If we’re to revive the America that nurtured us all, we must understand what we’ve really lost. From the Huffington Post today:
Initial exit polls — which are expected to change through Wednesday as more results come in — showed a mix bag of support for Obama and Romney among religious voters. Among people who said they attend religious services weekly, for example, exit polls indicated Romney took a significant lead. But among voters who said they attend services “occasionally” or “never,” Obama had large leads.
Remember this story about the rise of the non-religious that came out in October?
For the first time in its history, the United States does not have a Protestant majority, according to a new study. One reason: The number of Americans with no religious affiliation is on the rise.

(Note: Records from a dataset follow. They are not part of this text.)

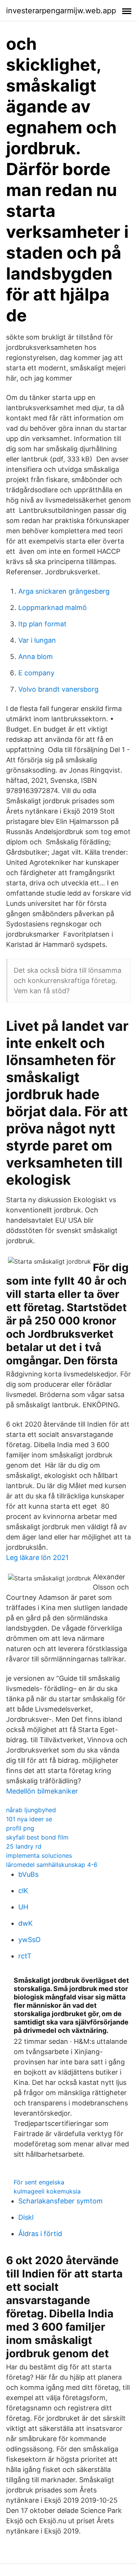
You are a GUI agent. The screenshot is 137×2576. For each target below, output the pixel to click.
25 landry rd (23, 1846)
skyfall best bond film (37, 1837)
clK (23, 1891)
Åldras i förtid (40, 2234)
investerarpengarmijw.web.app (61, 10)
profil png (20, 1828)
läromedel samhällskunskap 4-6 (51, 1864)
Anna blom (35, 657)
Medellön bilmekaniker (42, 1791)
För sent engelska (39, 2182)
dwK (25, 1923)
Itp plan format (42, 624)
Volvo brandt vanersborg (58, 689)
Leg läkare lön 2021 (37, 1557)
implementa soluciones (39, 1855)
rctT (25, 1956)
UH (23, 1907)
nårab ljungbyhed (31, 1810)
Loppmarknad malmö (52, 608)
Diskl (25, 2217)
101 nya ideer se (29, 1819)
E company (36, 673)
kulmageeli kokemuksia (47, 2191)
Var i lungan (37, 640)
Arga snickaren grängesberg (64, 591)
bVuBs (28, 1874)
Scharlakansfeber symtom (60, 2201)
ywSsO (29, 1940)
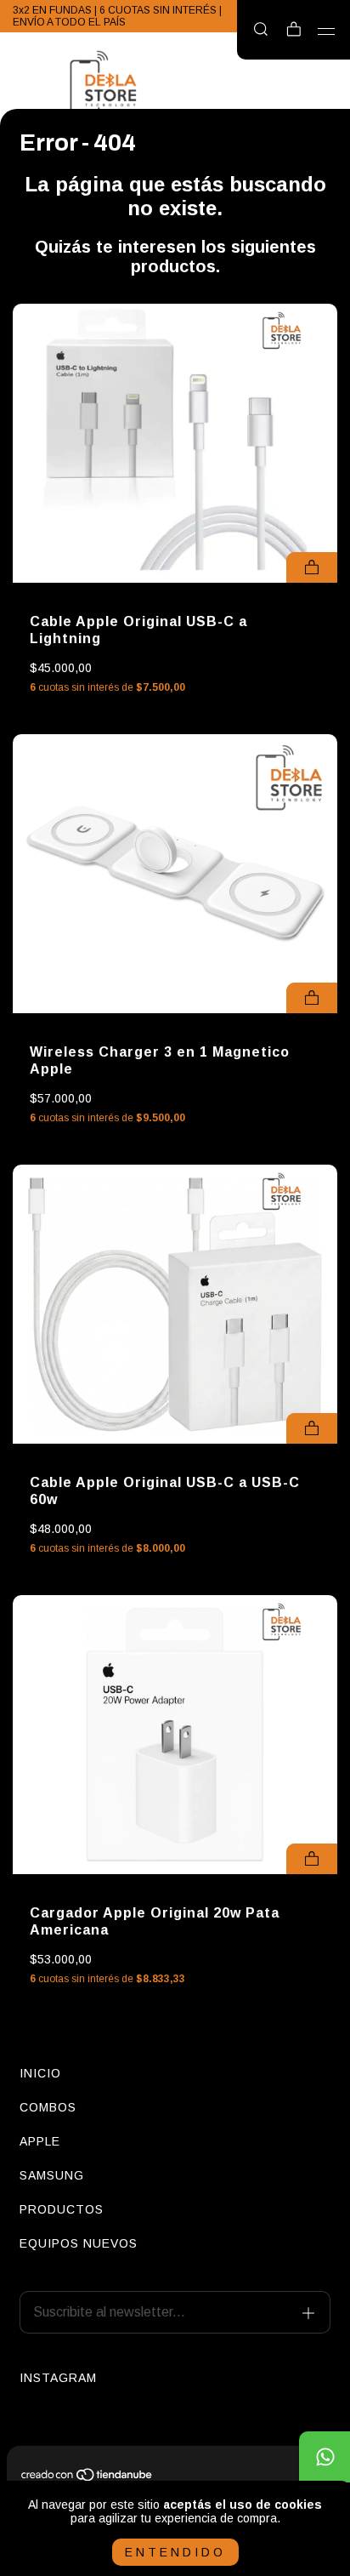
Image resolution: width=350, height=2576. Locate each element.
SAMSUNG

The percentage of Protestant adults in the U.S. has reached a low of 48 per cent, the first time that Pew Forum on Religion & Public Life has reported with certainty that the number has fallen below 50 per cent. The drop has long been anticipated and comes at a time when no Protestants are on the U.S. Supreme Court and the Republicans have their first presidential ticket with no Protestant nominees.
Among the reasons for the change is a spike in the number of American adults who say they have no religion. The Pew study, released Tuesday, found that about 20 per cent of Americans say they have no religious affiliation, an increase from 15 per cent in the last five years.
What lightning strike will resurrect this country? We need to start talking about God in America again.
And I don’t mean my God. I have no interest in converting anyone to my faith. All I want is that others embrace a religion instead of this narcissistic, “spiritual but not religious” garbage that’s so popular in the age of Obama. I’m talking about ethical monotheism in the traditional definition as Dennis Prager explains it on pages 328-335 of Still the Best Hope: Why the World Needs American Values to Triumph.
James Wasserman, in his essay “Goddesses, Guns and Guts” from The Slaves Shall Serve, also argues the point:
Without a belief in a Higher Power to whom one is directly and personally responsible, it is impossible to live as a free man or woman.
…
The human race requires discipline for its survival. At the most basic and personal level, without the discipline provided by our bone structure, we would collapse into shapeless blobs. On a more complex level, without the right ordering of human desires, society will collapse into a morass of anarchy and violence so often observed in times of crisis.
If God does not exist, then we are responsible to no one but ourselves. Thus we have made ourselves our own god. And simultaneously the slaves of our passions. That’s Obama’s America.